We were about to hit the point when care needs were more than could be met at home when grandparent died. But it was going to mean a lot of upheaval to work out paying for it as ownership of house wasn't clear cut (grandparent had paid for building of annexe but it was on land owned by parents). What happens when more care is needed or a care home?

It's all very well saying you could sell the house to be able to extract her portion for care/legacy etc. But that's a lot of upheaval and may not be fast - we found it very difficult to sell the house/annexe as there was a very limited market. It took well over a year. Depending on your share of the equity would you be able to stay in the area?

SheWontSheCantShesLeft · 27/07/2023 00:53

It’s a great idea.

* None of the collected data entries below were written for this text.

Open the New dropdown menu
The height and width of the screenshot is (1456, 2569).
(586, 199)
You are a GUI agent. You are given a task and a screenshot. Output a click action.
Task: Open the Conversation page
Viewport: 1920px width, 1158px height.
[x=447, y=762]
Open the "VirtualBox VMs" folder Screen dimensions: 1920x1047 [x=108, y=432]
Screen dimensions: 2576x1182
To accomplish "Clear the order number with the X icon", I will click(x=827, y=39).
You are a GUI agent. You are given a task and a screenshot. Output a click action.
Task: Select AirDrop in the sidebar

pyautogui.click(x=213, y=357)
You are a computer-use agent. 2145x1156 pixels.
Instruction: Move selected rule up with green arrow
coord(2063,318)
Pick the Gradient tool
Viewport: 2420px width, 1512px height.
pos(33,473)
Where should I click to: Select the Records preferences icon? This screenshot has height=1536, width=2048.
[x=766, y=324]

Provided you’re confident re the legal side of it, then I think you seem in a position to make the last few years of your mums life really nice.

As per pp, most people stay at home for end of life. Nursing homes and care homes aren’t the norm. Of course, your dm could end up needing specialist nursing care or dementia care that could only be provided in a residential setting. That’s a risk you would be taking, but worst case scenario is a stressful year in which you have to sell and move.

I would try to make sure that your dm has some income or savings that could pay for support in your home, should she need it.